GEOG 865
Cloud and Server GIS

Maintaining and updating a tile cache


A tile cache is just a picture of your data at one point in time. If that data ever changes, you need to update the cache. This final section of the lesson gives some practical considerations for updating and maintaining a cache over time.

Update strategy should affect the decision to make a tile cache

Your update strategy probably should have come into consideration before you even decided you were going to create a cache. If you need to see data in real time, or you have frequent changes occurring over broad extents of the map, then creating a tile cache may not be appropriate.

For each map, there's a threshold of acceptable data currency. For a neighborhood street map available in your handheld GPS, you may find it acceptable if the street data is updated once every three months. For a tax assessor looking at land parcels, it may be acceptable to have the data current to within the past day or two. For a 911 operator tracking a vehicle's progress, a delay of more than a few seconds may not be acceptable.

If the cache update can be performed within the threshold of acceptable data currency, then it may make sense to create a cache. If the cache cannot be updated that quickly, then caching should not be used.

Focusing cache updates

There are two approaches for cache updates; generate the entire cache, or focus the updates on places where the data has changed. If your entire cache can be rebuilt within the threshold of acceptable data currency, then it may be easier to do the first option, you can just kick off a rebuild of all the tiles and be done.

If your cache is very large and it is undesirable to rebuild the entire thing, then you need some way to track places that have been edited (for the sake of this discussion, we'll call these "dirty areas"). You can then pass the dirty area polygons into your caching tools to define where tile updates should occur.

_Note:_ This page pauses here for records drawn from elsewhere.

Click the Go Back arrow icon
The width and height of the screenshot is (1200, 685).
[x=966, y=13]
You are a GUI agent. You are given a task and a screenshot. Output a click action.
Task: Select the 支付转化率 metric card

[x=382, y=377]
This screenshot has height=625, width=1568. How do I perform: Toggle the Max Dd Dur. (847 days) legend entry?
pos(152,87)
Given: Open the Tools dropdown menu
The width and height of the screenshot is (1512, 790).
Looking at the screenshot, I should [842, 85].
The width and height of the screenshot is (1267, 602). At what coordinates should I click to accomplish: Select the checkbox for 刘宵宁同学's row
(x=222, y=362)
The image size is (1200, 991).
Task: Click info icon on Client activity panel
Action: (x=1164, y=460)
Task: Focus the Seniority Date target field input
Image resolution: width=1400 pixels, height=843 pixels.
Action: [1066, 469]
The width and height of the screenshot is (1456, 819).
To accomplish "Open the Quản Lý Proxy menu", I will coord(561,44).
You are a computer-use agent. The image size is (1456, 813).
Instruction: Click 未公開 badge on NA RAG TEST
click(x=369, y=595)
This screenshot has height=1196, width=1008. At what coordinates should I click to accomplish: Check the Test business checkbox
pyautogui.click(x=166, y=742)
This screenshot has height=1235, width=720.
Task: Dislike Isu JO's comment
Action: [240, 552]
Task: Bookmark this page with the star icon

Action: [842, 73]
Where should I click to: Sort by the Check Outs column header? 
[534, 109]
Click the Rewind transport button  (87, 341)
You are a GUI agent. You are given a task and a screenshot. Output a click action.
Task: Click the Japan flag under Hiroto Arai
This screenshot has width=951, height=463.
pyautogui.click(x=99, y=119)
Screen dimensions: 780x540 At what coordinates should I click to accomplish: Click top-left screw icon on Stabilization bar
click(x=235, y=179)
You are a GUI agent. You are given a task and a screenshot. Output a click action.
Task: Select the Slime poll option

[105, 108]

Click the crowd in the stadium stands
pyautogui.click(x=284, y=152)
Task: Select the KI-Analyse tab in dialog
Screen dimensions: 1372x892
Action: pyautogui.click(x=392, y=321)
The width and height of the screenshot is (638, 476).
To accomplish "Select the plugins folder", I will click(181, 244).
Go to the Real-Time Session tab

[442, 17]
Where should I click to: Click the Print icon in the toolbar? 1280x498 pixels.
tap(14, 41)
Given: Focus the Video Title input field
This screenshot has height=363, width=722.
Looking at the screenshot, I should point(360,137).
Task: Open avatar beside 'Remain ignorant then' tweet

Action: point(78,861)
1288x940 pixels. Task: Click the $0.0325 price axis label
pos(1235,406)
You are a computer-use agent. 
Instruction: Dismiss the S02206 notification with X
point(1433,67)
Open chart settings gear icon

So how do you find the dirty areas? One approach is to track them as edits are being made, each transaction can be logged to a database and, at the end of the edit session, the spatial extents of all the transactions can be exported to create a vector dataset of dirty areas.

If real-time tracking of the dataset editing is not an option, you can attempt to compare two datasets directly for attributes or spatial features that do not match. This type of strategy is required when you receive a dataset update without any record of how it was created (such as from a data vendor every six months). It requires that features have at least one key field in common between the two datasets. Comparing attributes is necessary if map symbolization or labeling could change based on a field value.

Accomplishing either of the above solutions in ArcGIS requires custom programming. Fortunately, this problem is common enough that people have posted some scripts and tools online that help address it. The Show Edits Since Reconcile tool, written by Tom Brenneman, compares two versions of an ArcSDE geodatabase and outputs a feature class of spatial discrepancies. It can be installed into your list of toolboxes in ArcCatalog. A similar tool Compare two feature classes in a file geodatabase, written by Sterling Quinn, is designed for those who do not have their data in ArcSDE.

Basing an ArcGIS tile cache update on dirty areas requires some degree of caution. A feature class full of small, adjacent polygons can cause the Manage Map Server Cache Tiles tool to work slowly and inefficiently. If there are a lot of small dirty areas in close proximity, they should be merged before the dirty areas feature class is used to define a caching job.

Automating cache updates

It's common to perform tile cache updates on a regular basis, such as every three months, every week, or every evening. Because caching is so resource-intensive, many server administrators like to build the updated tiles on a staging server and then copy them to their production server. This avoids disruption to those who are viewing tiles on the live website.

Whether you use a staging server or not, it's wise to perform the update during times when the fewest possible individuals will be using your site. For most sites, this is during the early morning hours or the weekend. Since you probably do not want to log in at 2 AM Sunday morning to run your caching tools, it's worth exploring whether your tile caching software can be automated and scheduled to run at given times.

The ArcGIS tools, for example, can be automated using a Python script. Python is a relatively simple programming language to learn, and it can be used to run any ArcGIS tool, including Manage Map Server Cache Tiles. For a full update process, you might decide to chain several tools and functions together in one script, such as:

  • Compare two feature classes in a file geodatabase (to find the dirty areas)
  • Manage Map Server Cache Tiles (passing in the dirty areas feature class to define where tiles are created)
  • A copy function to move the new tiles from the staging server onto the production server

Once you have a script that does everything you need, you can use your operating system to schedule it to run on a regular basis. Task Scheduler, included with Windows, is an example of a program that can run scripts on a repeated basis at any time you specify (such as nights or weekends).

Python scripting with ArcGIS is taught in Penn State's Geog 485: GIS Programming and Software Development. If you're curious to see an example of a Python script that updates a cache, check out the ArcGIS help topic Automating cache creation and updates with geoprocessing.